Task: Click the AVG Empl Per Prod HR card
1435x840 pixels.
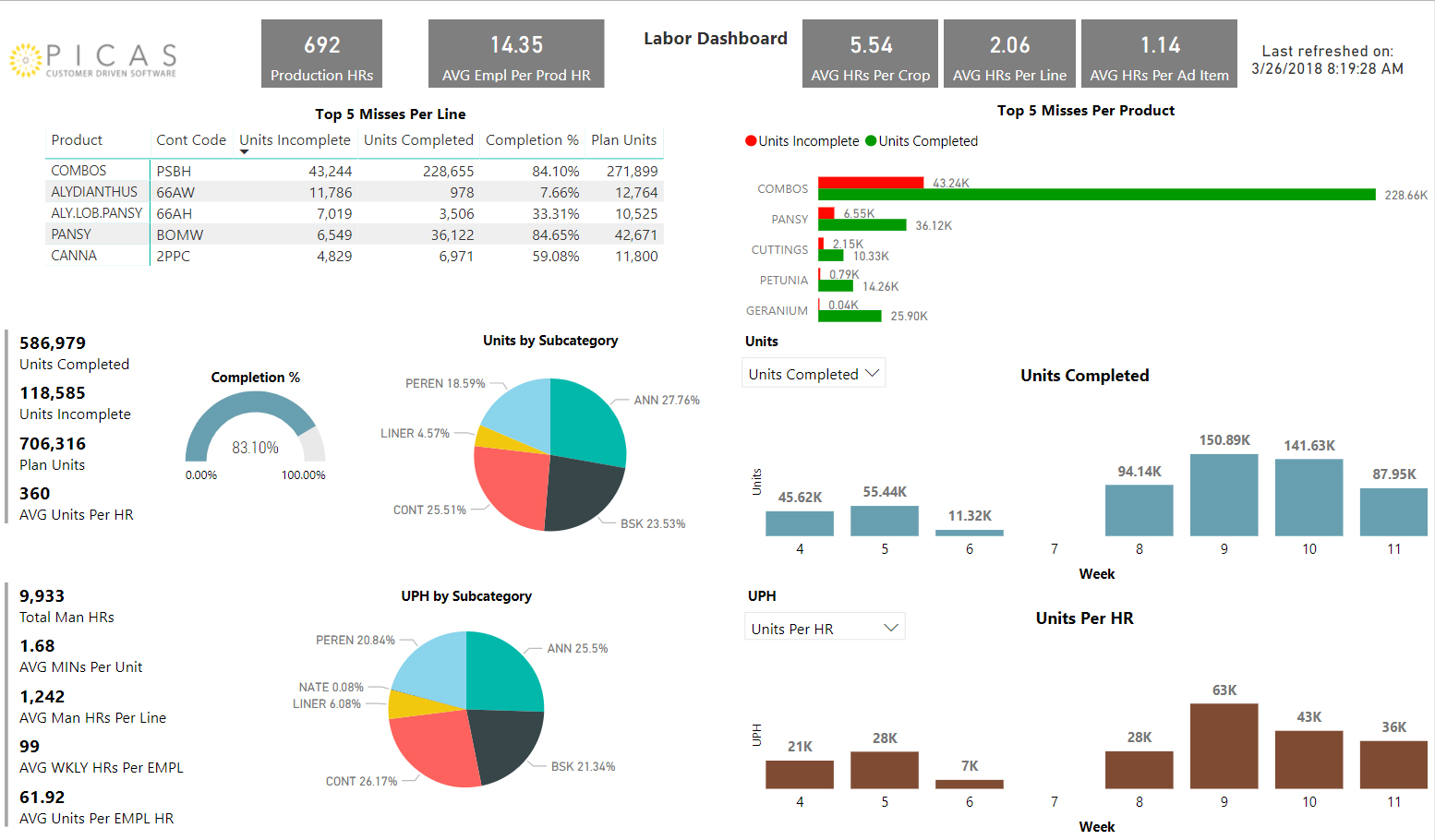Action: [516, 54]
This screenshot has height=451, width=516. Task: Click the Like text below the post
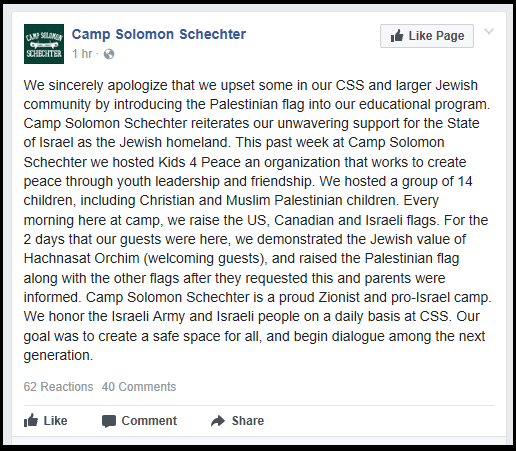[55, 421]
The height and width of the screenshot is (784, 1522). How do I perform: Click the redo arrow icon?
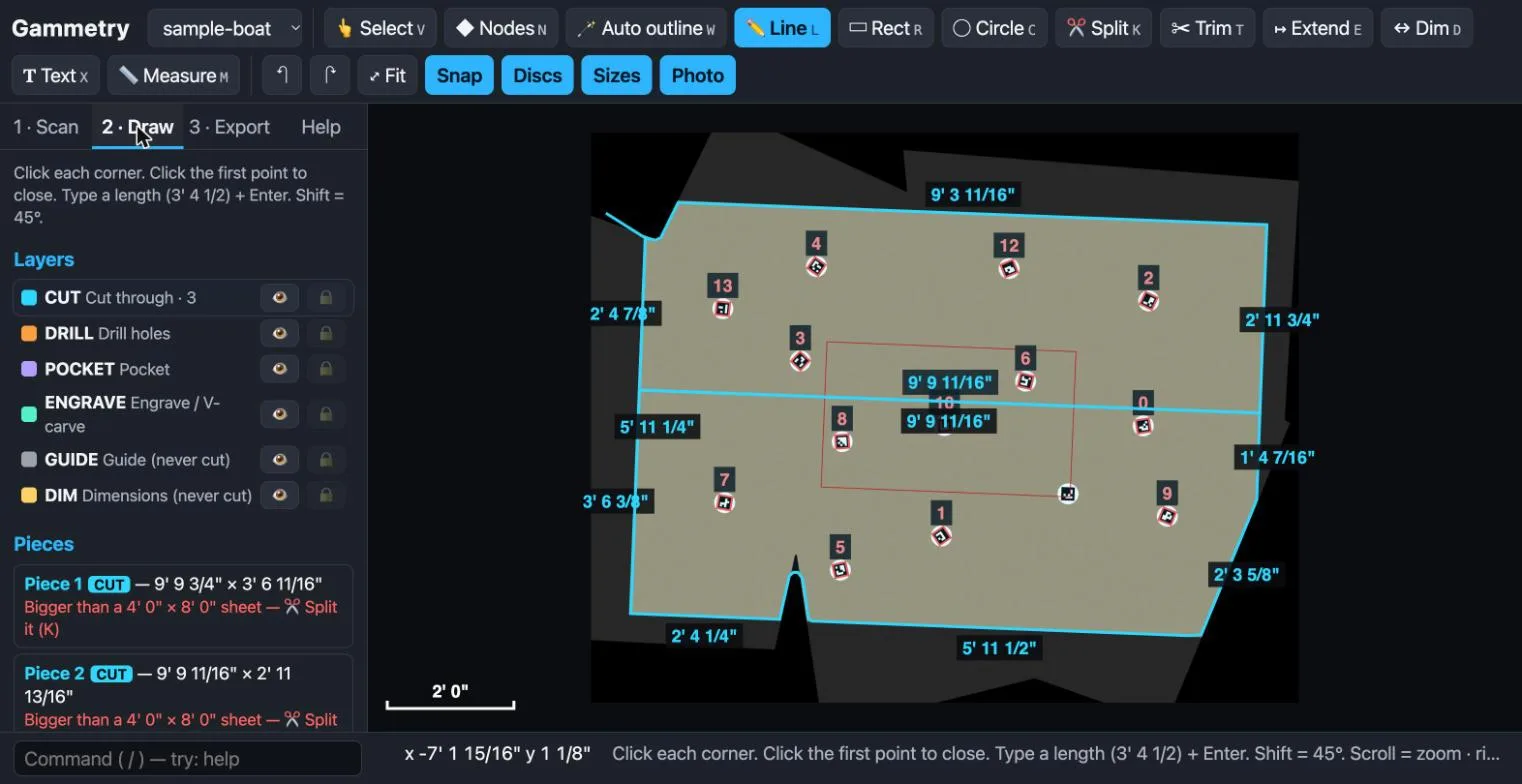point(330,75)
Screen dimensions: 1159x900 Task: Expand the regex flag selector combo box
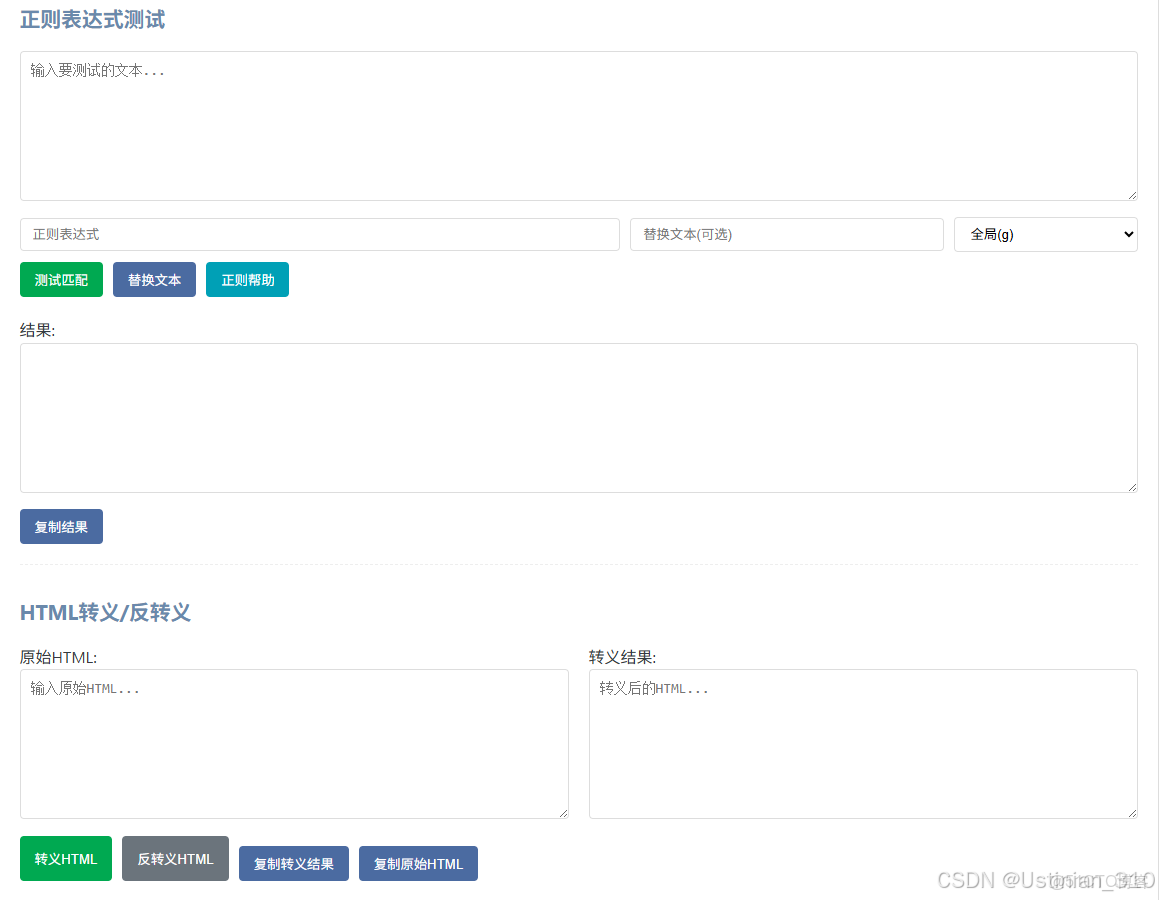(1045, 234)
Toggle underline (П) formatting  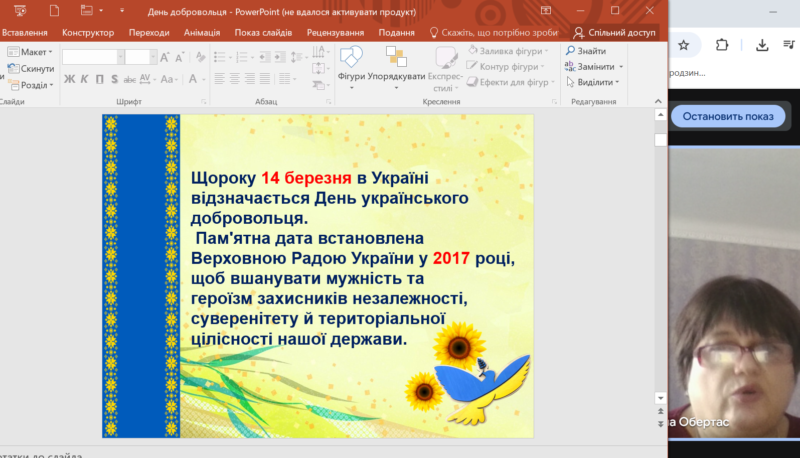[x=98, y=79]
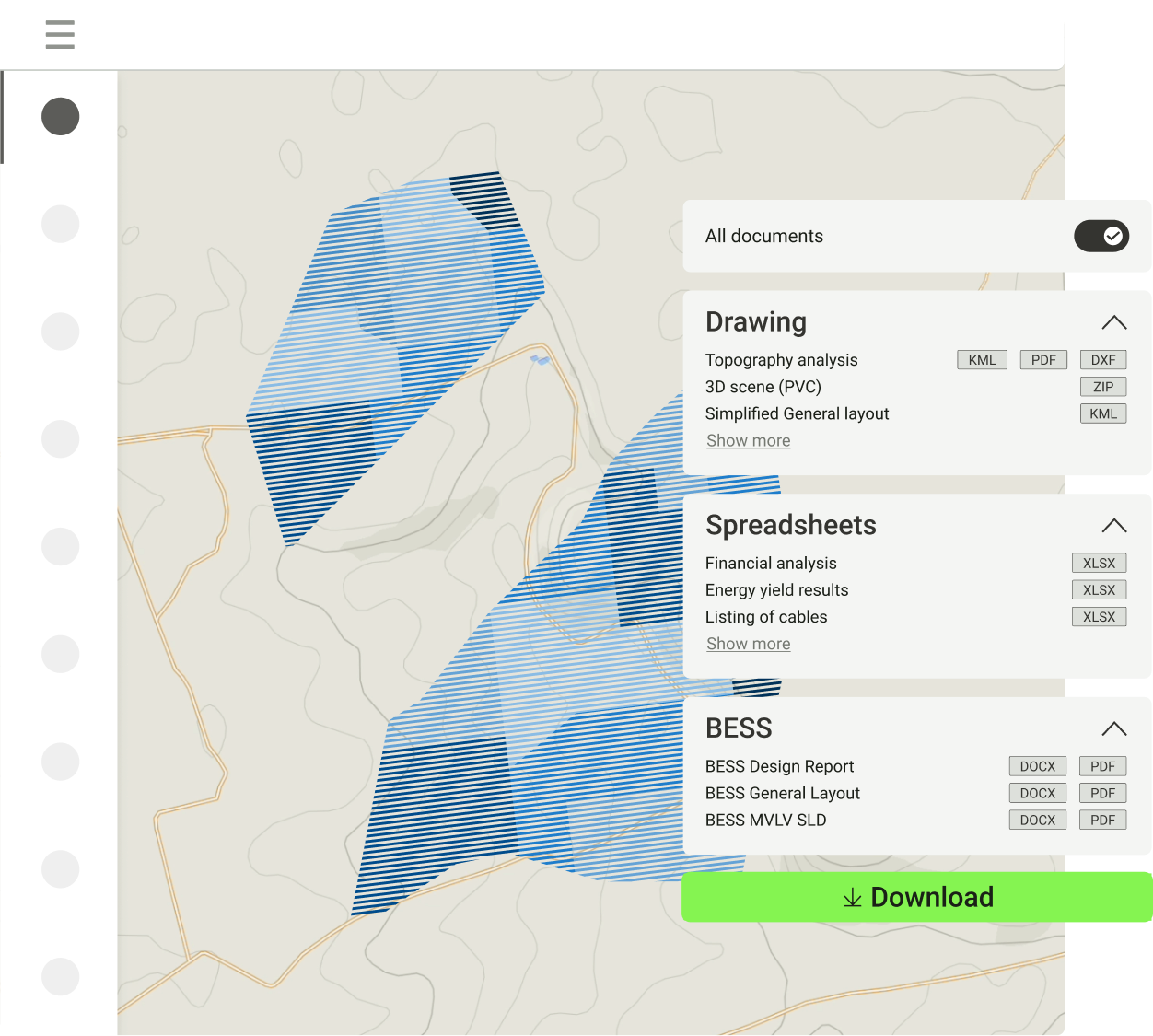Choose PDF for BESS General Layout

pyautogui.click(x=1102, y=793)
- - - -
Arrange the lines of the records, starting at the beginning of the records and ending at the line containing "point(330,75)", as a numbered list, leaving out any blank lines. Omit the pictures from the answer.

Result of the exercise:
1. Task: Click the AVG Empl Per Prod HR card
2. 1435x840 pixels.
3. Action: [516, 54]
4. This screenshot has height=451, width=516. Task: Click the Like text below the post
5. [55, 421]
6. The height and width of the screenshot is (784, 1522). How do I perform: Click the redo arrow icon?
7. point(330,75)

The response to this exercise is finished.